From the line containing "Instruction: Click the" down to the last line of the entries, print each line exactly and leave the pictures out.
───── Raw data ─────
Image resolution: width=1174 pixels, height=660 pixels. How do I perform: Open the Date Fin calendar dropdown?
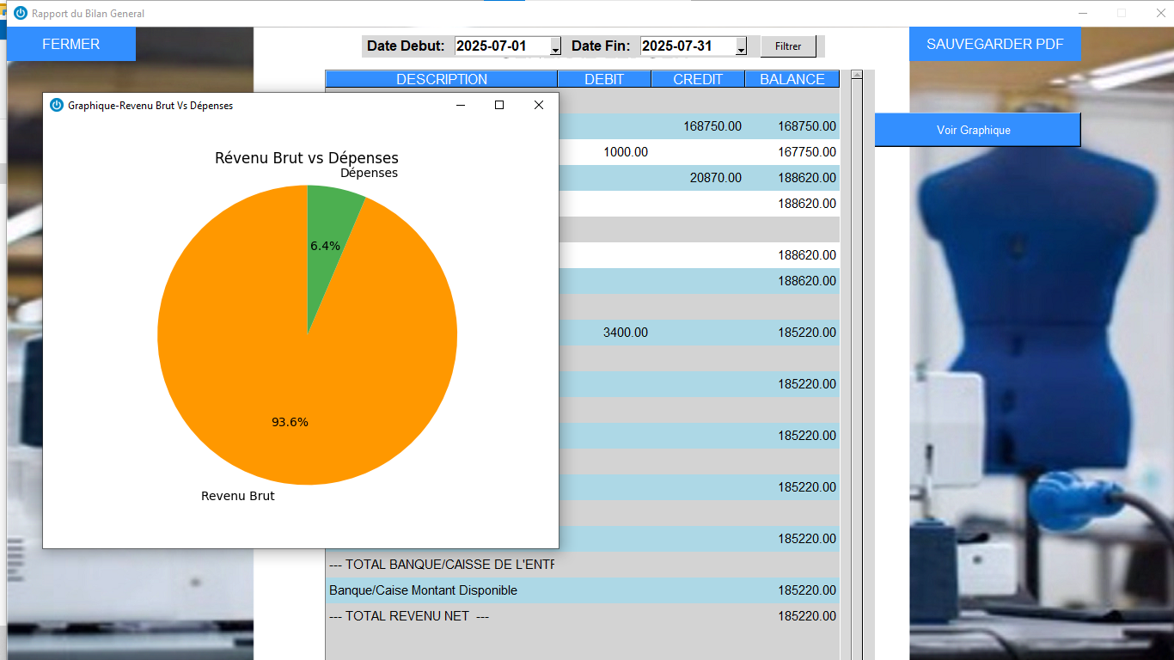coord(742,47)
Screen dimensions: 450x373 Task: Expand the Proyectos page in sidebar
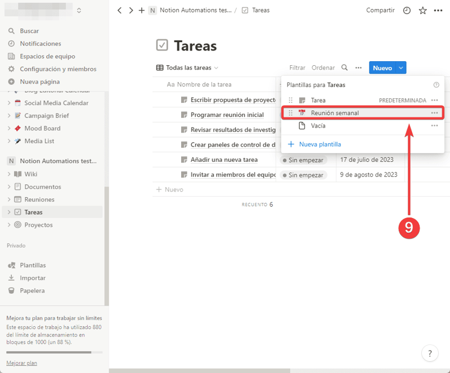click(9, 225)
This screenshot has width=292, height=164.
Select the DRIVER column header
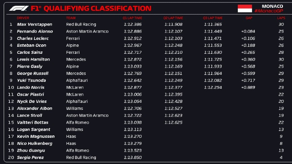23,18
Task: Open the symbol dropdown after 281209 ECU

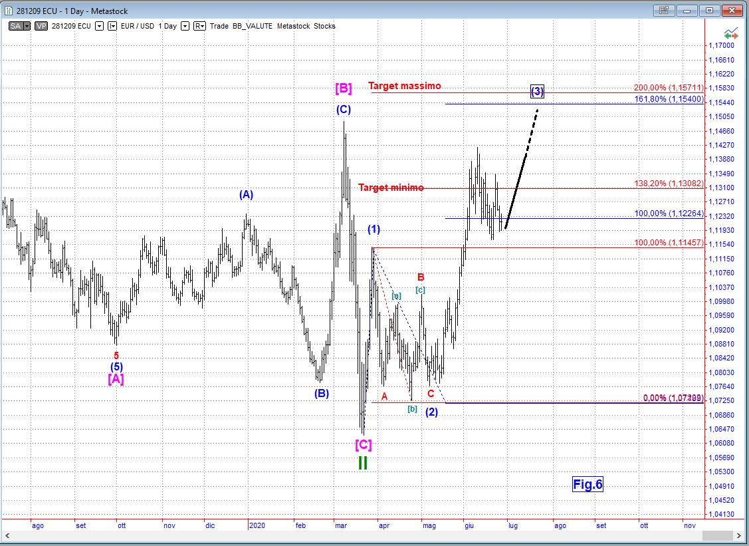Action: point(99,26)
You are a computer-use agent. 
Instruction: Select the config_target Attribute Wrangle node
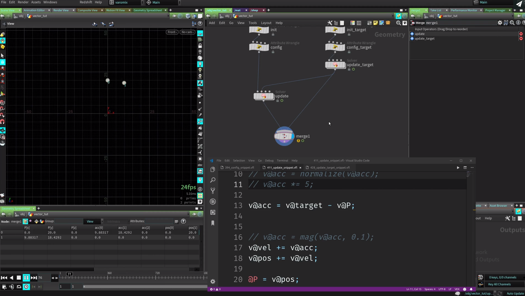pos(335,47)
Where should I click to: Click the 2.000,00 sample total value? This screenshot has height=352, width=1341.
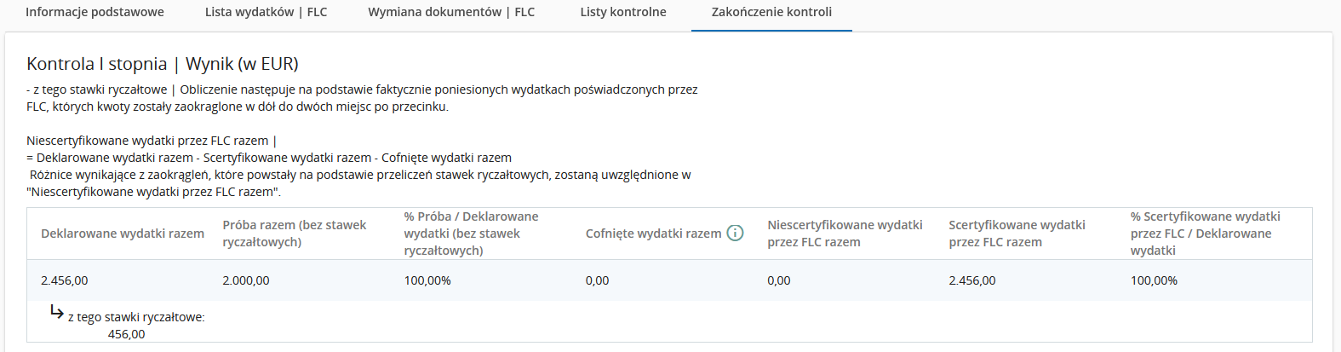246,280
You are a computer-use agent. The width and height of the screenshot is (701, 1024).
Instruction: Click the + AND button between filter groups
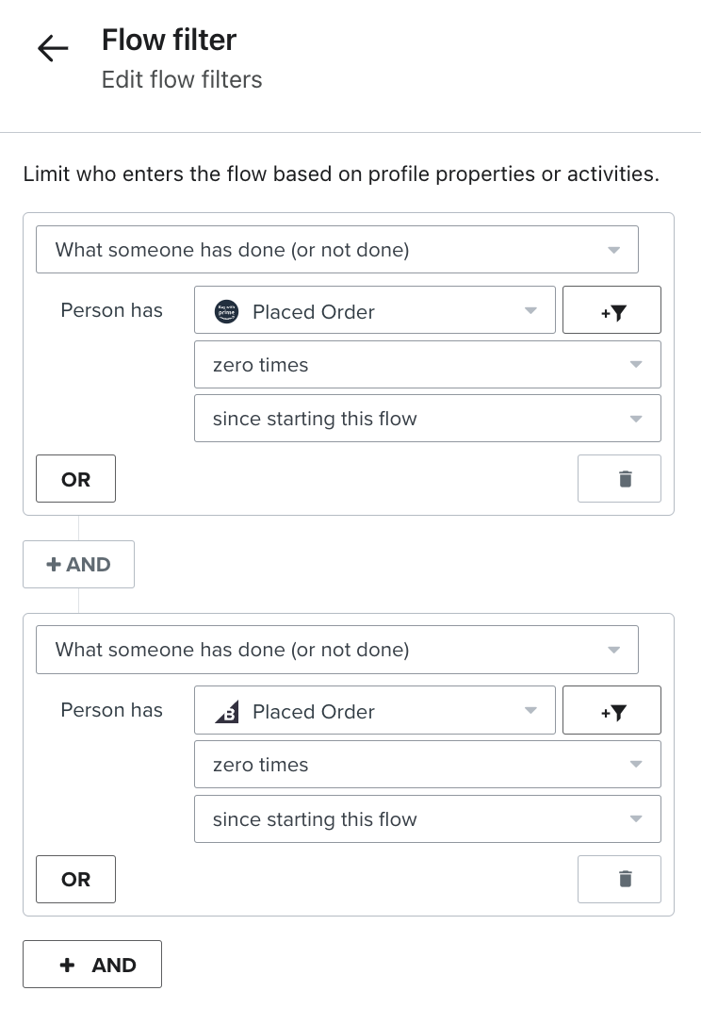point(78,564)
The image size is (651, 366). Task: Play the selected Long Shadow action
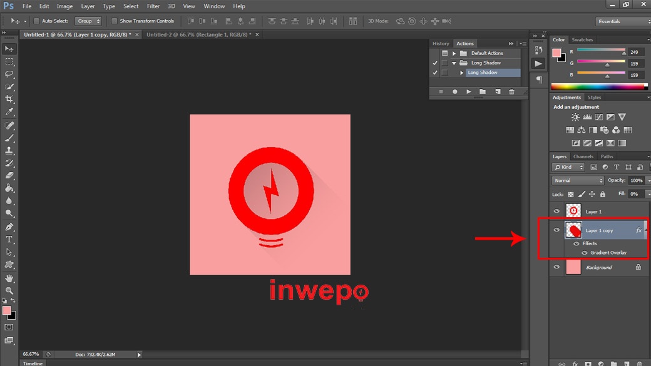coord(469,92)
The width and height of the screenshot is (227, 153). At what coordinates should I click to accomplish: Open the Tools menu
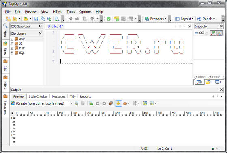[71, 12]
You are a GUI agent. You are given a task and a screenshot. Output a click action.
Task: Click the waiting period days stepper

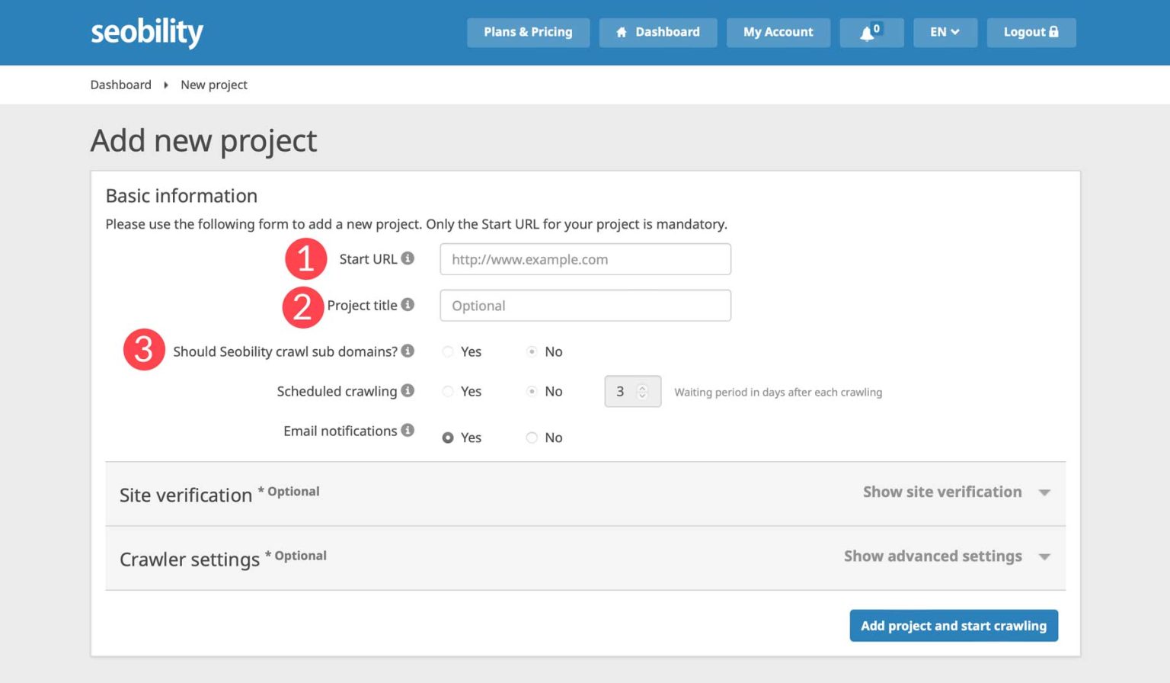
─────
__Solution to this task__
Instruction: Click the + AND button between filter groups
point(78,564)
The image size is (651, 366). Task: Play the selected Long Shadow action
coord(469,92)
The width and height of the screenshot is (227, 153). At what coordinates should I click to accomplish: Open the Tools menu
[71, 12]
You are a GUI agent. You are given a task and a screenshot. Output a click action.
Task: Click the waiting period days stepper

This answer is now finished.